Task details. Would you return the lines from the one that contains "Task: Open the Status" to the last line of the entries below, exactly and with nothing added?

Provided data Start Marker

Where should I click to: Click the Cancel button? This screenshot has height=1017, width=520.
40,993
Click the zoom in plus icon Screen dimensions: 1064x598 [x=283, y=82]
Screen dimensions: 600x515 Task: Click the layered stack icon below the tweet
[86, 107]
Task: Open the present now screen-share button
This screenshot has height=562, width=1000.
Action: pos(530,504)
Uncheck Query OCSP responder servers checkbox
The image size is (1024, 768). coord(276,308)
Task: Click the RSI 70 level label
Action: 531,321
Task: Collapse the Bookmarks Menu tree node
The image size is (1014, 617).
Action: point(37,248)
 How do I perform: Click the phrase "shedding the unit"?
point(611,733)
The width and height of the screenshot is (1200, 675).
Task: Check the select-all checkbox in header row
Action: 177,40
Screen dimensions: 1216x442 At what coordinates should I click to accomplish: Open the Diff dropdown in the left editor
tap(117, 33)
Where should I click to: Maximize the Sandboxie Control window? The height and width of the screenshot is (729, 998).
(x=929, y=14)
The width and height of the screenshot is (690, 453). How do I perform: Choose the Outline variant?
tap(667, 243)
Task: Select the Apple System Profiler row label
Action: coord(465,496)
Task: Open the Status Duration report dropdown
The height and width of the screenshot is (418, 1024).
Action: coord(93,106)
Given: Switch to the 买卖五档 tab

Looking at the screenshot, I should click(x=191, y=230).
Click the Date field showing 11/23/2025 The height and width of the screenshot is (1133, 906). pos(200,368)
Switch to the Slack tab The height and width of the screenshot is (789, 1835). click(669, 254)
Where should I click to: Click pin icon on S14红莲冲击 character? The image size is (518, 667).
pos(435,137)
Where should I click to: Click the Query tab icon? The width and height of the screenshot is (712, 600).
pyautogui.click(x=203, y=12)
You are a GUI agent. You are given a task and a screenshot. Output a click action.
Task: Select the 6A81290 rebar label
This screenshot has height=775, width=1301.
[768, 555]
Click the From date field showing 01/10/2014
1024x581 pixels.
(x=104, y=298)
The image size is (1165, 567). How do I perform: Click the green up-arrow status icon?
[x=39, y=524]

Provided data End Marker

Exercise solution.
Task: Open the Status Duration report dropdown
The height and width of the screenshot is (418, 1024).
Action: coord(93,106)
Given: Switch to the 买卖五档 tab

Looking at the screenshot, I should click(x=191, y=230).
Click the Date field showing 11/23/2025 The height and width of the screenshot is (1133, 906). pos(200,368)
Switch to the Slack tab The height and width of the screenshot is (789, 1835). click(669, 254)
Where should I click to: Click pin icon on S14红莲冲击 character? The image size is (518, 667).
pos(435,137)
Where should I click to: Click the Query tab icon? The width and height of the screenshot is (712, 600).
pyautogui.click(x=203, y=12)
You are a GUI agent. You are given a task and a screenshot. Output a click action.
Task: Select the 6A81290 rebar label
This screenshot has height=775, width=1301.
[768, 555]
Click the From date field showing 01/10/2014
1024x581 pixels.
(x=104, y=298)
The image size is (1165, 567). How do I perform: Click the green up-arrow status icon?
[x=39, y=524]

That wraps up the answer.